| I suspect there's a mismatch between what you expect Stack Overflow to be and what the other users expect it to be. From the tour ( https://stackoverflow.com/tour ): > With your help, we're working together to build a library of detailed answers to every question about programming. The "build a library" being the key part. Vague questions aren't that useful in building the library in particular because lacking the necessary information, they can have too many unhelpful answers. Thus the focus on the problem with example demonstrating the problem (so the next person with the problem can verify that it is their problem or not) that gets answers. Furthermore, you appear to be under a misunderstanding of how the stack overflow reputation system works. > Their whole goal is to score points for asking more details. No one gets points for comments. At all. The voting on comments is purely for visibility ranking of helpful and constructive aspects to the post they are on... and nothing else. No points. The reason that people ask those clarifying questions is to make sure that they are answering the right question and aren't wasting their time on trying to answer something that turns out to not be the problem. Say someone asks how to do XYZ in C++... and the person gives an answer for C++17... and then the OP comes back and says "sorry, I'm using turbo C++ and that doesn't work." Instead a comment asking "what version of C++ are you using" up front to make sure that the person asking the question gets the correct answer rather than something that is unhelpful. There is no private messaging on Stack Overflow, probably for the same reason there's none on HN. It increases the moderation workload and possibility of bullying in private. I'd hate to be Jon Skeet if there was private massing. Furthermore, having it be a comment presents the information in public (including the clarification) so that if someone else has the problem they can read the comments and be aware that something may not work in their situation even if parts of the questions match. ("You didn't include a version of C++ in this and it appears to be a very old version, could you update the question with the version you are using?") |
If that is truly their goal (and I don't doubt that it's at least a hope) then they should go ahead and remove all the vague questions from their database, or at least flag them so they don't show up in web searches. After all, who's using Google to find unsolved, vague problems?

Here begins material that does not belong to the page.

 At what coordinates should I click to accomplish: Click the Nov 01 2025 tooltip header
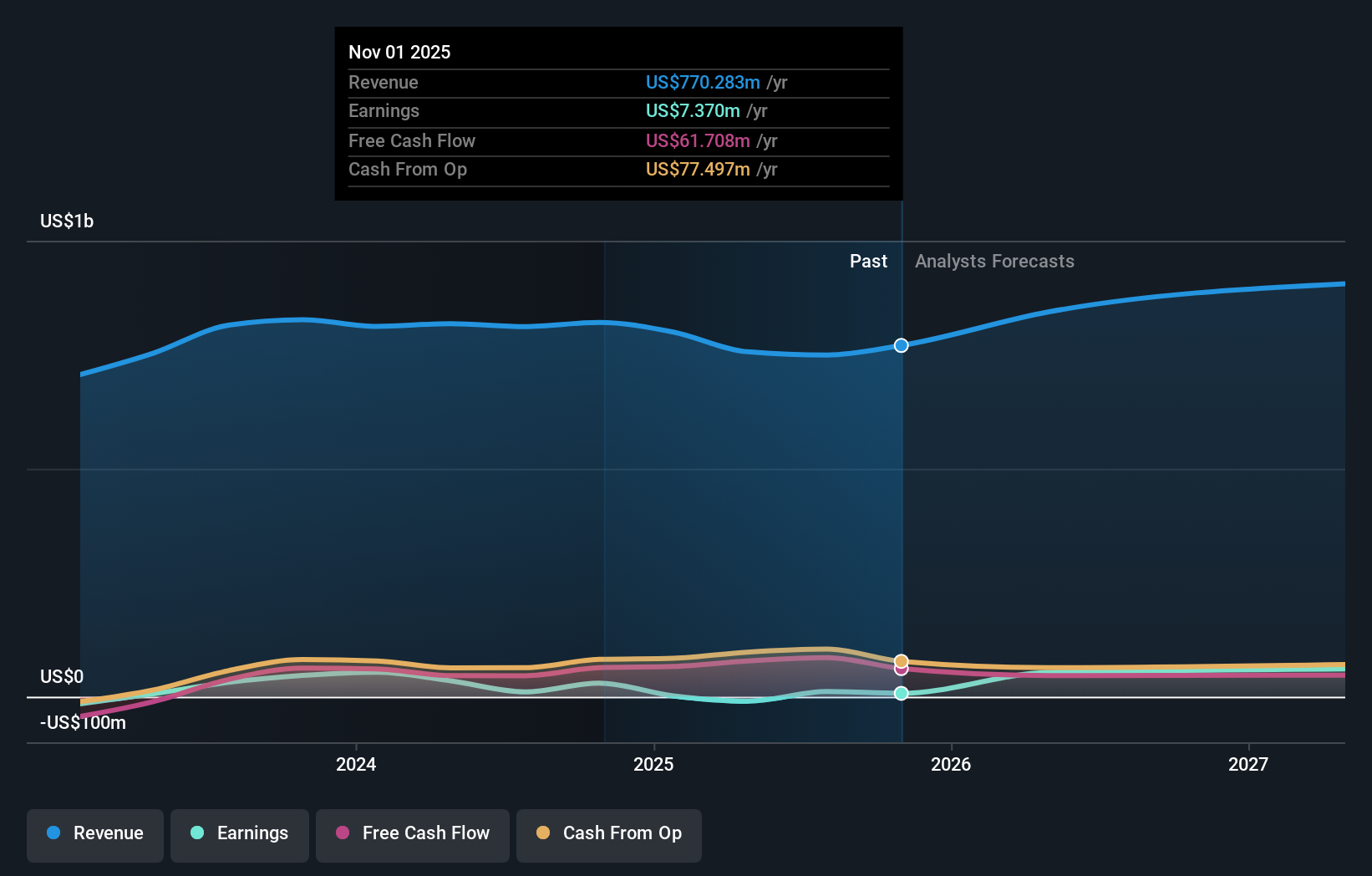point(399,52)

> No one gets points for comments. At all. The voting on comments is purely for visibility ranking of helpful and constructive aspects to the post they are on... and nothing else. No points.

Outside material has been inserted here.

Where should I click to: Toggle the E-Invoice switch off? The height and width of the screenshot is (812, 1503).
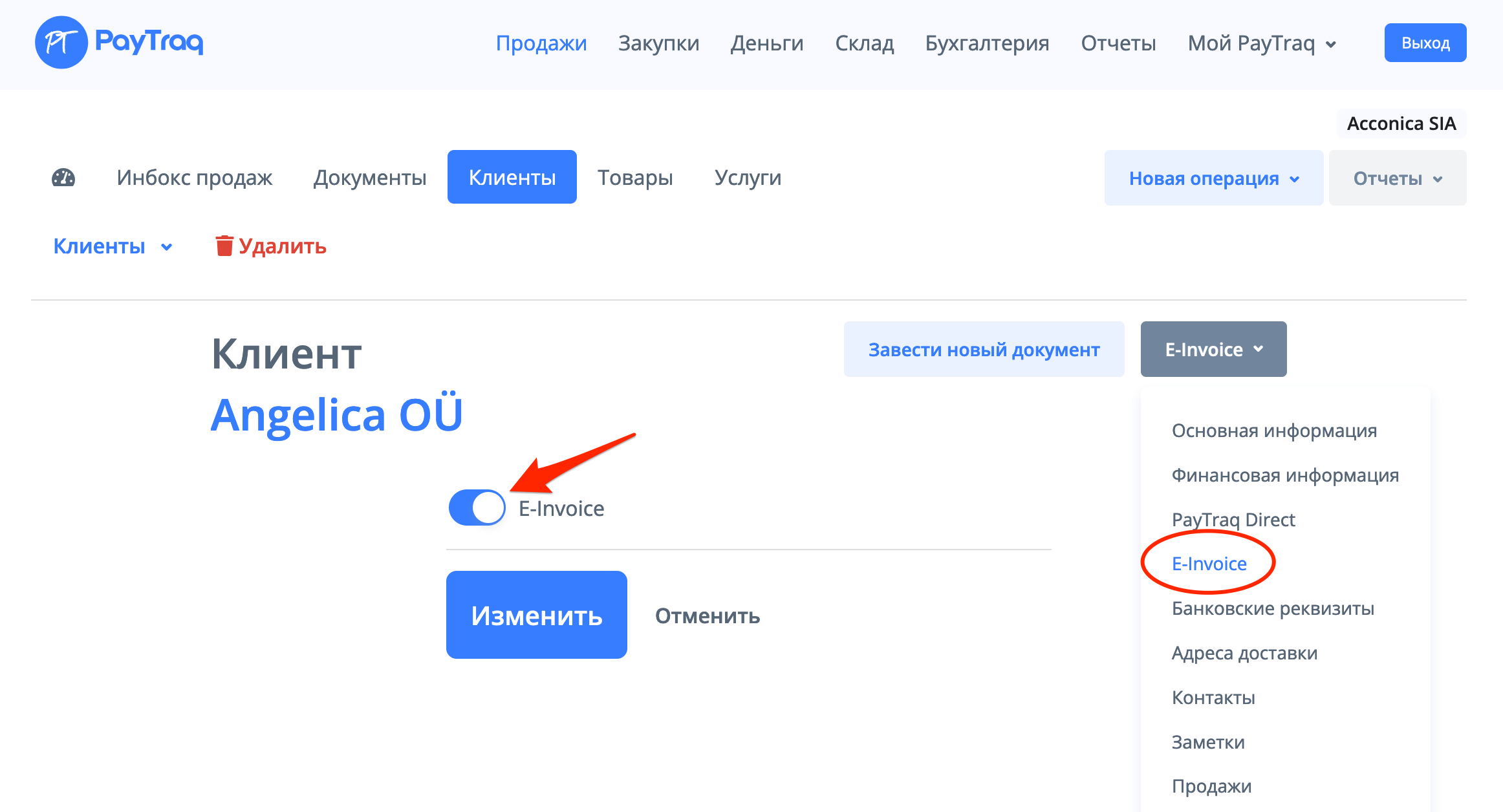pyautogui.click(x=477, y=508)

I see. I didn't realize that. They do get the number but I guess it doesn't "persist" throughout the site. Good to know. Though, then I guess I don't understand what their motivation is to respond with useless comments.
> Instead a comment asking "what version of C++ are you using" up front to make sure that the person asking the question gets the correct answer rather than something that is unhelpful.
That's OK, I guess, but it seems to be counter to the idea of building a library. Rather than have a set of answers that may address the question for various versions of C++, you have a question and zero answers (because the person asking for details disappeared). That's the reality, anyway.
In any case, it wouldn't even have to be a private message. Simply having a "needs more detail" checkbox that hides the question (from Google et al) until the detail is added would be enough to improve the SO experience.